Start of Block
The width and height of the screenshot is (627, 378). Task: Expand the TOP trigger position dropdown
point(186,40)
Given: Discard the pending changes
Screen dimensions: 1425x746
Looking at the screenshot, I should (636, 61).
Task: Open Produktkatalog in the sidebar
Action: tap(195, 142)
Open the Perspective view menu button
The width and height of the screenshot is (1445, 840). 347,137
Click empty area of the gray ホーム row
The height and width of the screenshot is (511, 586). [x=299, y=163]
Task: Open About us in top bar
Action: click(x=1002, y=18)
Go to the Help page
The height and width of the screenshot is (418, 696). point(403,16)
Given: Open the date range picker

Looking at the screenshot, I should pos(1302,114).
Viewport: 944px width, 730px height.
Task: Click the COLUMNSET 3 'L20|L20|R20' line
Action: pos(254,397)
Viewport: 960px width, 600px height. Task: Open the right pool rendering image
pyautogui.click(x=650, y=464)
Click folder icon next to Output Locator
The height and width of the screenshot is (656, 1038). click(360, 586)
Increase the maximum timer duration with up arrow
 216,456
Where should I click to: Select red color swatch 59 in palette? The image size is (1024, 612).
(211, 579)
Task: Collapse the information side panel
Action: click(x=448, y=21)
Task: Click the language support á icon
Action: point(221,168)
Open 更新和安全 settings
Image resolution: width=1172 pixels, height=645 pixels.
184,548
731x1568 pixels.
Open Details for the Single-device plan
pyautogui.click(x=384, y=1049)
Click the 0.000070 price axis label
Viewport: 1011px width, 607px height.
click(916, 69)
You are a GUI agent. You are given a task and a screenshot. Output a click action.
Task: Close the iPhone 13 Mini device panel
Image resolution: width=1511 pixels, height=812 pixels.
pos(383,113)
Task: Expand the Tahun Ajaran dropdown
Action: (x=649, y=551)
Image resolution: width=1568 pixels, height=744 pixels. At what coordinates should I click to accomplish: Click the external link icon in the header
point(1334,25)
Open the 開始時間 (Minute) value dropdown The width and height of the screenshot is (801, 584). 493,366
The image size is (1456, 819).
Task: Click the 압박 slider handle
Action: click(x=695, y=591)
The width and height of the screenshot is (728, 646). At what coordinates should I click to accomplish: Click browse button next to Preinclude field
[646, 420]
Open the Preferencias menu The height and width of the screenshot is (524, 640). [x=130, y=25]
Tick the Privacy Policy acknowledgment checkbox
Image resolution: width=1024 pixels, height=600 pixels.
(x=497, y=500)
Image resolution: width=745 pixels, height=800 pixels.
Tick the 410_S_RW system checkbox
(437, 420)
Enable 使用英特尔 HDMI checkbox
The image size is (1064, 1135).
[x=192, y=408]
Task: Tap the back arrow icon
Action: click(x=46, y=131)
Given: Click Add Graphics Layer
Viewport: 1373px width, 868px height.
End of Block
◆ YOUR GOAL
Output the full set of entries exactly as they were given.

◆ EXERCISE RESPONSE
The width and height of the screenshot is (627, 378). Task: Expand the TOP trigger position dropdown
point(186,40)
Given: Discard the pending changes
Screen dimensions: 1425x746
Looking at the screenshot, I should (636, 61).
Task: Open Produktkatalog in the sidebar
Action: tap(195, 142)
Open the Perspective view menu button
The width and height of the screenshot is (1445, 840). 347,137
Click empty area of the gray ホーム row
The height and width of the screenshot is (511, 586). [x=299, y=163]
Task: Open About us in top bar
Action: click(x=1002, y=18)
Go to the Help page
The height and width of the screenshot is (418, 696). point(403,16)
Given: Open the date range picker

Looking at the screenshot, I should pos(1302,114).
Viewport: 944px width, 730px height.
Task: Click the COLUMNSET 3 'L20|L20|R20' line
Action: pos(254,397)
Viewport: 960px width, 600px height. Task: Open the right pool rendering image
pyautogui.click(x=650, y=464)
Click folder icon next to Output Locator
The height and width of the screenshot is (656, 1038). click(360, 586)
Increase the maximum timer duration with up arrow
 216,456
Where should I click to: Select red color swatch 59 in palette? The image size is (1024, 612).
(211, 579)
Task: Collapse the information side panel
Action: click(x=448, y=21)
Task: Click the language support á icon
Action: point(221,168)
Open 更新和安全 settings
Image resolution: width=1172 pixels, height=645 pixels.
184,548
731x1568 pixels.
Open Details for the Single-device plan
pyautogui.click(x=384, y=1049)
Click the 0.000070 price axis label
Viewport: 1011px width, 607px height.
click(916, 69)
You are a GUI agent. You are given a task and a screenshot. Output a click action.
Task: Close the iPhone 13 Mini device panel
Image resolution: width=1511 pixels, height=812 pixels.
pos(383,113)
Task: Expand the Tahun Ajaran dropdown
Action: (x=649, y=551)
Image resolution: width=1568 pixels, height=744 pixels. At what coordinates should I click to accomplish: Click the external link icon in the header
point(1334,25)
Open the 開始時間 (Minute) value dropdown The width and height of the screenshot is (801, 584). 493,366
The image size is (1456, 819).
Task: Click the 압박 slider handle
Action: click(x=695, y=591)
The width and height of the screenshot is (728, 646). At what coordinates should I click to accomplish: Click browse button next to Preinclude field
[646, 420]
Open the Preferencias menu The height and width of the screenshot is (524, 640). [x=130, y=25]
Tick the Privacy Policy acknowledgment checkbox
Image resolution: width=1024 pixels, height=600 pixels.
(x=497, y=500)
Image resolution: width=745 pixels, height=800 pixels.
Tick the 410_S_RW system checkbox
(437, 420)
Enable 使用英特尔 HDMI checkbox
The image size is (1064, 1135).
[x=192, y=408]
Task: Tap the back arrow icon
Action: click(x=46, y=131)
Given: Click Add Graphics Layer
Viewport: 1373px width, 868px height.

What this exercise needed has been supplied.